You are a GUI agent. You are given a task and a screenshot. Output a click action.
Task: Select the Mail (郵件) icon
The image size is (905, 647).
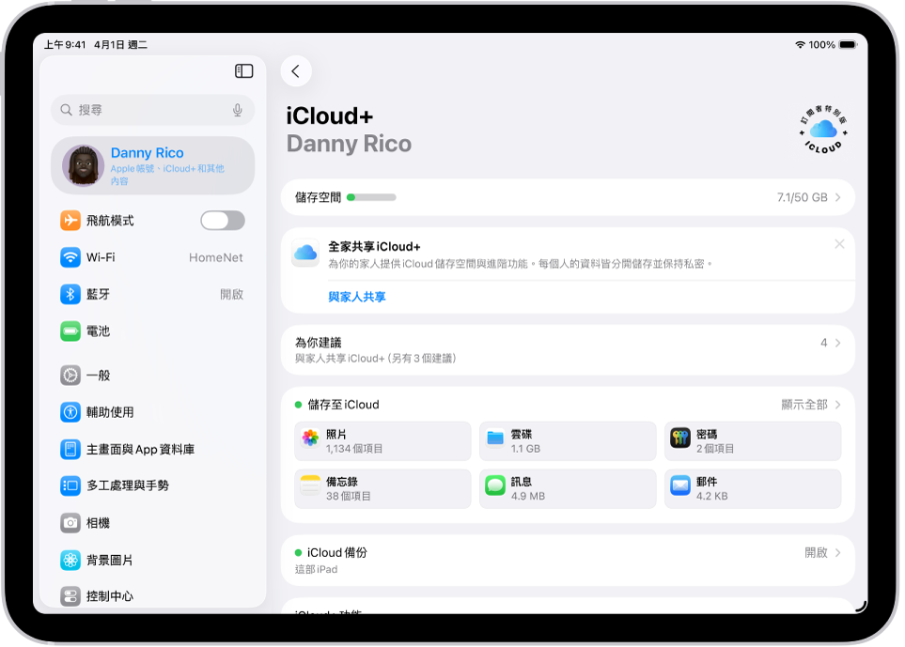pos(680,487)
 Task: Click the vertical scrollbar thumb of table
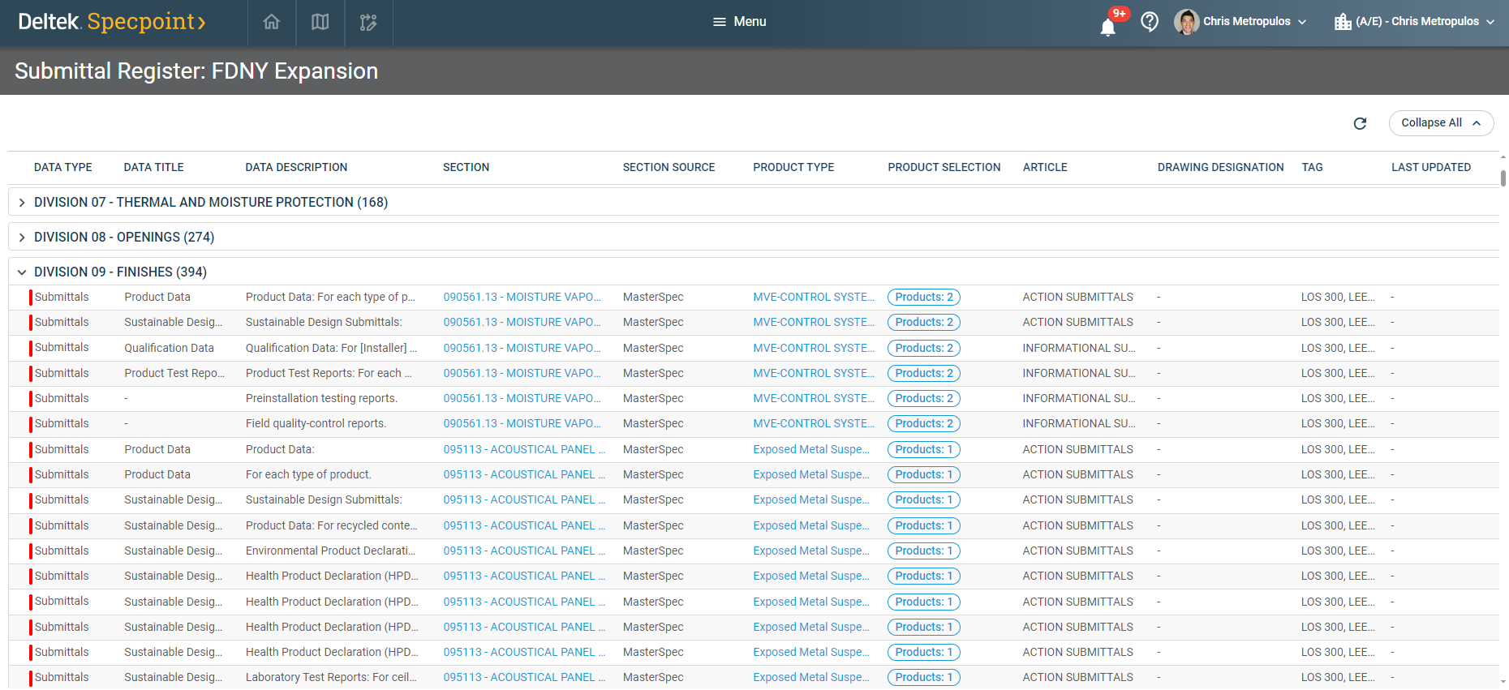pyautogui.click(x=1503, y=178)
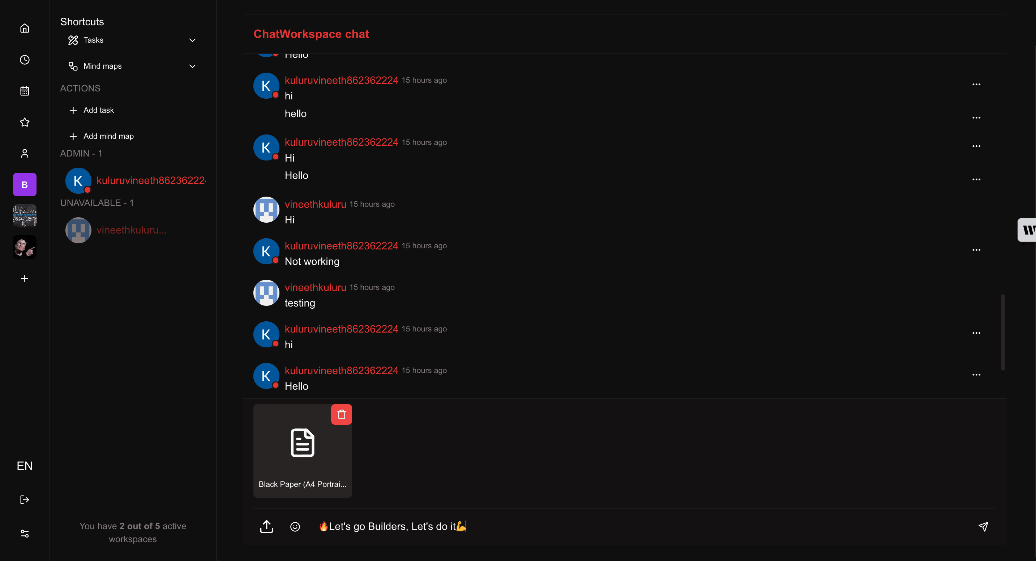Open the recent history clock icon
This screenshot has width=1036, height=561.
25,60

**Problem description**: Write out exactly, with no pictures, each line from the one containing "Task: Click the" through the last line of the listing above, both included.

**Solution to the problem**:
 Task: Click the vertical scrollbar thumb of table
pyautogui.click(x=1503, y=178)
Open the recent history clock icon
This screenshot has width=1036, height=561.
25,60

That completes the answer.